# ACTIVITY A
In the refactoring guidelines, rewrite the part starting at "- For dispensables, delete" and ending at "manipulating exposed data.", substituting "accessor methods" for "getters and setters".
# ACTIVITY B
Answer these questions from the refactoring guidelines:
(i) What purposes do the guidelines give for using comments?
(ii) For what cases should subclass or interface extraction be used when a class has multiple reasons to change?
(iii) When a class mostly forwards, under what conditions should the middle man be kept?

# SELECTED PASSAGE
- For change preventers, move behavior and data toward the owner of the changing concept so one conceptual change has one main edit site.
- For dispensables, delete or inline unused structure, but check public, generated, reflected, serialized, plugin-facing, and framework extension uses first.
- For couplers, reduce navigation and private knowledge; keep delegating layers only when they hide volatile structure, policy, or a real boundary.
- Use comments for rationale, constraints, contracts, or hard algorithms; use names, variables, methods, or assertions when comments explain unclear code.
- Keep behavior with the data it changes unless separation deliberately supports interchangeable behavior.
- Encapsulation is not finished by adding getters and setters; move behavior inward when callers are still manipulating exposed data.
- Avoid speculative abstractions: do not create wrappers, parameter objects, interfaces, superclasses, or hierarchy variants without a real concept or client.
- Preserve public compatibility or provide a transition path when changing signatures, constructors, visibility, type hierarchy, or externally reachable APIs.
- Before extraction or movement, identify inputs, outputs, mutated variables, callers, visibility, construction paths, and invariants.
- Before condition consolidation or algorithm substitution, verify side effects, ordering, truth tables, edge cases, and performance-sensitive behavior.
- Before data reorganization, decide identity, value/reference semantics, mutability, equality, lifecycle ownership, association direction, and synchronization.
- Before generalization changes, prove shared behavior is real; preserve substitutability and avoid inheriting unused behavior.
- Choose exceptions deliberately: a simple conditional, useful comment, intentional strategy separation, small extension point, or clear duplication may be better than a mechanical treatment.
Trigger rules
- When a method needs comments, scrolling, or local-state reconstruction, try
Extract Method; use Replace Temp with Query, Introduce Parameter Object, or Preserve Whole Object when locals block extraction.
- When a class has multiple reasons to change, use
Extract Class; use subclass/interface extraction only for stable variants or real client-facing subsets.
- When primitives, arrays, magic numbers, or type codes carry meaning, model the concept only if the model adds naming, validation, behavior, or safer variation handling.
- When a parameter list grows beyond local reasoning, replace derived parameters, preserve a whole object, or introduce a parameter object only for a real recurring concept.
- When the same change requires edits across many files, move methods/fields or extract ownership so the knowledge is centralized.
- When client code navigates object chains, hide the delegate or move behavior closer to the data; do not add pure forwarding.
- When a class mostly forwards, remove the middle man unless it protects boundary policy or volatile structure.

# DATA SUPPLIED

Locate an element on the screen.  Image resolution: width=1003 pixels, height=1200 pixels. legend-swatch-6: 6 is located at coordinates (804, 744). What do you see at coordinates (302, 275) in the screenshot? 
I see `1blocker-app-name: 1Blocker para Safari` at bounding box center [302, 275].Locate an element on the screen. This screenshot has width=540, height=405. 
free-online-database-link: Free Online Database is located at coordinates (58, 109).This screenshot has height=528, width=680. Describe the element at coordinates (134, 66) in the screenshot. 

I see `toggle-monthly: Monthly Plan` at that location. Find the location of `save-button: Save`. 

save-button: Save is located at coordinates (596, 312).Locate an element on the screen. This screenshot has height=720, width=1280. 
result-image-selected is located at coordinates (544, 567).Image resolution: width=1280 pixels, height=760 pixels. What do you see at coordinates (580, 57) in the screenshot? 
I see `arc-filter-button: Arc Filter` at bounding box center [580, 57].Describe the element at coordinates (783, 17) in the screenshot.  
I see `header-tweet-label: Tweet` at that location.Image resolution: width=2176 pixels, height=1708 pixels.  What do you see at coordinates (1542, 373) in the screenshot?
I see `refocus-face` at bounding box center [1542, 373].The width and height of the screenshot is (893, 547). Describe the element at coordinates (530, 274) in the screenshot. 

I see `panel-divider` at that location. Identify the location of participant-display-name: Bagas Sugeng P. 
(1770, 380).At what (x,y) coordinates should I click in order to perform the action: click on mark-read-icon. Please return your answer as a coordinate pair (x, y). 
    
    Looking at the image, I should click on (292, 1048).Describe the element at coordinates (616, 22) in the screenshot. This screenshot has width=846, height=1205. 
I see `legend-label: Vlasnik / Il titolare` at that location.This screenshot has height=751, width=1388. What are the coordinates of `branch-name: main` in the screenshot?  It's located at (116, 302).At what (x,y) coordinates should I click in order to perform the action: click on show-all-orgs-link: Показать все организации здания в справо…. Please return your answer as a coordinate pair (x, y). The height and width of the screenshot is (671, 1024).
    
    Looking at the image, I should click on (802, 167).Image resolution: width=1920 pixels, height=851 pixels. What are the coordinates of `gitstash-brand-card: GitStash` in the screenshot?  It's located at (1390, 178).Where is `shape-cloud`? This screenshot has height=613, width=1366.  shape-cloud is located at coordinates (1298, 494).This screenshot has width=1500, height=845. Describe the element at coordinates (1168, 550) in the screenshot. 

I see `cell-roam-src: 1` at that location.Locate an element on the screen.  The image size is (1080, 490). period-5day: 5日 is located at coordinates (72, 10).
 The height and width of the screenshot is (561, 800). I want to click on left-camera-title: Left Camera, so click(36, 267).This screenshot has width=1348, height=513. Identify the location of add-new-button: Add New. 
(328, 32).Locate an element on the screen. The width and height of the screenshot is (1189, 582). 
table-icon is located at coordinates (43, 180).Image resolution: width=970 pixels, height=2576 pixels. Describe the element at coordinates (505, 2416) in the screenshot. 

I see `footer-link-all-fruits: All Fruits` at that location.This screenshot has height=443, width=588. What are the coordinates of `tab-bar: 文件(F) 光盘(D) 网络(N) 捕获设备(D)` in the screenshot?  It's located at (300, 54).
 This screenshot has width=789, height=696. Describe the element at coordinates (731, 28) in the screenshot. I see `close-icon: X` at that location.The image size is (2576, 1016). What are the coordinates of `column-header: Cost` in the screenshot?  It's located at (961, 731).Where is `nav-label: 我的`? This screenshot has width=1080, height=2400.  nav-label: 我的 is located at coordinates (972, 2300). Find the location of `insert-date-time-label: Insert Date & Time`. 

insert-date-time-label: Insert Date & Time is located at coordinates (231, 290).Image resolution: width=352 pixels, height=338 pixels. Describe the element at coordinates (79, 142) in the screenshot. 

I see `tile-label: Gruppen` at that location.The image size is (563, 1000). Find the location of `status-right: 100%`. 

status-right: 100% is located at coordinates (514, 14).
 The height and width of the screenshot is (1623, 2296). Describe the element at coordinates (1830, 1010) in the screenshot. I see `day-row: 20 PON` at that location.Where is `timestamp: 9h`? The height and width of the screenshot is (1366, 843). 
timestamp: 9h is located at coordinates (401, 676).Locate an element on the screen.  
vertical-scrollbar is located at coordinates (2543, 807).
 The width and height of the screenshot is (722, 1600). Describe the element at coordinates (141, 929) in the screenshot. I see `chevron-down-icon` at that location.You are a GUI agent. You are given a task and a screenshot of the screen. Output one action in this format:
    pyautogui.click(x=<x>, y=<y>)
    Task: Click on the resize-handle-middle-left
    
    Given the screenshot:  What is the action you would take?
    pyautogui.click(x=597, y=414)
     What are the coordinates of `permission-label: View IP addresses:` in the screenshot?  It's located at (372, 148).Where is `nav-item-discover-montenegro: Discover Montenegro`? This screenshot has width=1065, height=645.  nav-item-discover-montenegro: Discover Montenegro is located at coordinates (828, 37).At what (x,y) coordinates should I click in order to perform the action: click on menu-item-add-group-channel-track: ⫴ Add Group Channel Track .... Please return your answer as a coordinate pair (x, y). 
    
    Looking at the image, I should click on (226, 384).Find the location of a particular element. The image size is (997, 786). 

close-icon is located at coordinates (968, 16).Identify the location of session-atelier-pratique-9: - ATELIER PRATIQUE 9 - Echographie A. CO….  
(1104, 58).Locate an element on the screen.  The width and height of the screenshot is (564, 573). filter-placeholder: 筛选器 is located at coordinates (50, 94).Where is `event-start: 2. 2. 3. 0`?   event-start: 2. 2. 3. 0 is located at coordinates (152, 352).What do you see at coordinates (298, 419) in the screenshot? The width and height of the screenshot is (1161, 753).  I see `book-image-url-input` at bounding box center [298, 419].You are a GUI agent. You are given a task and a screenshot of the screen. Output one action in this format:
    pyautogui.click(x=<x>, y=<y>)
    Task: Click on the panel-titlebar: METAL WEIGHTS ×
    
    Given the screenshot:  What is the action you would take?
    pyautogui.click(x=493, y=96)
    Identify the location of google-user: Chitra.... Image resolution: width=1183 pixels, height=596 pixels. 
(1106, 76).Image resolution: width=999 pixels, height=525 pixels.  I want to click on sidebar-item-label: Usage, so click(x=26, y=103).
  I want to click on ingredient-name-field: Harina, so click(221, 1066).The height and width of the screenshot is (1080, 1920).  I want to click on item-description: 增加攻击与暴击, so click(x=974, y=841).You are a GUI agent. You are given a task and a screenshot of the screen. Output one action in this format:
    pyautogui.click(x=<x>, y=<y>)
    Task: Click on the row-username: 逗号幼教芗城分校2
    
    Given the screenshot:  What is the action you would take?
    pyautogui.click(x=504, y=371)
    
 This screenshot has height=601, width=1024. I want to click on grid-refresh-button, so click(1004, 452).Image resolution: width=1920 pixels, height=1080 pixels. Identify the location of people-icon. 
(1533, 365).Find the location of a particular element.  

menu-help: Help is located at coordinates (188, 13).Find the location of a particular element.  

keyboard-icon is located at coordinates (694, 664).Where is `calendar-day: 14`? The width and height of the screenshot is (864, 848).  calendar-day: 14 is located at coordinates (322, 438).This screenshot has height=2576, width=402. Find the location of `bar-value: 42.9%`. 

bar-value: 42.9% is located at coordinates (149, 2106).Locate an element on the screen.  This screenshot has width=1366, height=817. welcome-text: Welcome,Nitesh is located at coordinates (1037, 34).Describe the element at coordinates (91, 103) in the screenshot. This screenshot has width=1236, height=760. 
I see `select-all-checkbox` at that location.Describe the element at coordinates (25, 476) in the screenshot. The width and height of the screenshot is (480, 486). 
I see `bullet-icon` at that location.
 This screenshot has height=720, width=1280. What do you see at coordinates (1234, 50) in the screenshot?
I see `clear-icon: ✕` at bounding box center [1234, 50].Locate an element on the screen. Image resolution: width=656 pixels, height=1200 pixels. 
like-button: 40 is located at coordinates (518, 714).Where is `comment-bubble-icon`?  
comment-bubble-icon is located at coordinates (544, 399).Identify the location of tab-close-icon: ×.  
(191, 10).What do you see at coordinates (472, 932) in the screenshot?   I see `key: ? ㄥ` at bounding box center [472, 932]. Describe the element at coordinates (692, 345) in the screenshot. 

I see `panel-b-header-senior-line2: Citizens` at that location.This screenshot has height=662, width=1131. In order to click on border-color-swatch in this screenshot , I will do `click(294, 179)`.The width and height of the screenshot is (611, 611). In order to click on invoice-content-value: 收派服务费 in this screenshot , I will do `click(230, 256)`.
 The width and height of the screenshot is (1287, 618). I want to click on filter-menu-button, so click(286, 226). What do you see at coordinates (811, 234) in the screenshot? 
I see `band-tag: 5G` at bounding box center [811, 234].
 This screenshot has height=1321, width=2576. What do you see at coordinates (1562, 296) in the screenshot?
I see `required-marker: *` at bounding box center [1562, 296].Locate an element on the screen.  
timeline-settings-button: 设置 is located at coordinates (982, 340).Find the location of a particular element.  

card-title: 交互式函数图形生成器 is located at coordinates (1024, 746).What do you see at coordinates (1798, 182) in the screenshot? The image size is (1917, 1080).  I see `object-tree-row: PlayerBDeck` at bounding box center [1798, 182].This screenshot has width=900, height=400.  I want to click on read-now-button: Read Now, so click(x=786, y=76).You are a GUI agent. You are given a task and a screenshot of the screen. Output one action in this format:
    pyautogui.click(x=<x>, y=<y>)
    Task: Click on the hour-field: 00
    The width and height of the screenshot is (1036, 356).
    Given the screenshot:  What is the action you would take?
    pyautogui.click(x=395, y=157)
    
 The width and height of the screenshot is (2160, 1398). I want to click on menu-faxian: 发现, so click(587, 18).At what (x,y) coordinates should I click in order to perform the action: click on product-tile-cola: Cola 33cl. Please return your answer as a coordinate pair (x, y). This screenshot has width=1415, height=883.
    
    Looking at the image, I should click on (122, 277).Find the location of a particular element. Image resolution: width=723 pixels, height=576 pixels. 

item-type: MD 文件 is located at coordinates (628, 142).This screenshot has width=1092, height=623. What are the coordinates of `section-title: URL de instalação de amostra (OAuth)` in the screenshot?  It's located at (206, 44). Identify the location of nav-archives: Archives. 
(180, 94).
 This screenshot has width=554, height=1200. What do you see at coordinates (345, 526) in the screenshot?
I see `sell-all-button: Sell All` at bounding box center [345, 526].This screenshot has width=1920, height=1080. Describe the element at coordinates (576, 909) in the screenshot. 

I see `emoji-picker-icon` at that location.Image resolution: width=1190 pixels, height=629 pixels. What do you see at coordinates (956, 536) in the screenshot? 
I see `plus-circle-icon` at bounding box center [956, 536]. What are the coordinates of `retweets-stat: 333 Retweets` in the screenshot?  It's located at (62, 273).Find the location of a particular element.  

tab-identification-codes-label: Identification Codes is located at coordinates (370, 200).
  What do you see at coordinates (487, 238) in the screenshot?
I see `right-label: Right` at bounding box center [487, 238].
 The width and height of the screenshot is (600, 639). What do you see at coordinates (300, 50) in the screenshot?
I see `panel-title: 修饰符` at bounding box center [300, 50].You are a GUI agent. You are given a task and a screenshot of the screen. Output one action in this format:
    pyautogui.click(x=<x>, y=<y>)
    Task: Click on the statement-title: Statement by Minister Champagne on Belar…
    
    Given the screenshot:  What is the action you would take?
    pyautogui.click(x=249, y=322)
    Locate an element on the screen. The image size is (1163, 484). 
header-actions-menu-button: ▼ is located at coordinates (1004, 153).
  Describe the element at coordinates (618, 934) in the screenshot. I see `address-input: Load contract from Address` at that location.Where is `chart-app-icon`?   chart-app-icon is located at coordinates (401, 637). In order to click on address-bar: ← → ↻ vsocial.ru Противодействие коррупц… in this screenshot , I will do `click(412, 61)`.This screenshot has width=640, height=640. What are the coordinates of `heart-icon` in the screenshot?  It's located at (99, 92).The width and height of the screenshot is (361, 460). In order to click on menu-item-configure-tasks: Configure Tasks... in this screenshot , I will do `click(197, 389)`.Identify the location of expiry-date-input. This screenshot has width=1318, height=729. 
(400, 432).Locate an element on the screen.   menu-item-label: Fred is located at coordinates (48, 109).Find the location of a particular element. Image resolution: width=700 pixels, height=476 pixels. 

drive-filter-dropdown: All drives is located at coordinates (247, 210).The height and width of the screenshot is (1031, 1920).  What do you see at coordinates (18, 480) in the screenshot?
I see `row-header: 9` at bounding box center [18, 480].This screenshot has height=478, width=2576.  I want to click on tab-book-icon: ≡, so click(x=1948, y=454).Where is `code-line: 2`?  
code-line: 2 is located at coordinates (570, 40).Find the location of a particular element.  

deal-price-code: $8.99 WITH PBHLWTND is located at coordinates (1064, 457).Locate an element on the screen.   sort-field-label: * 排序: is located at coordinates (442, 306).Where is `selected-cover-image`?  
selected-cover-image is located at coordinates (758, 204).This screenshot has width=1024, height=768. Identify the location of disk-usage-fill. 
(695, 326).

# TASK OUTPUT A
- For dispensables, delete or inline unused structure, but check public, generated, reflected, serialized, plugin-facing, and framework extension uses first.
- For couplers, reduce navigation and private knowledge; keep delegating layers only when they hide volatile structure, policy, or a real boundary.
- Use comments for rationale, constraints, contracts, or hard algorithms; use names, variables, methods, or assertions when comments explain unclear code.
- Keep behavior with the data it changes unless separation deliberately supports interchangeable behavior.
- Encapsulation is not finished by adding accessor methods; move behavior inward when callers are still manipulating exposed data.

# TASK OUTPUT B
(i) Comments should be used for rationale, constraints, contracts, or hard algorithms.
(ii) Subclass or interface extraction should be used only for stable variants or real client-facing subsets.
(iii) The middle man should be kept when it protects boundary policy or volatile structure.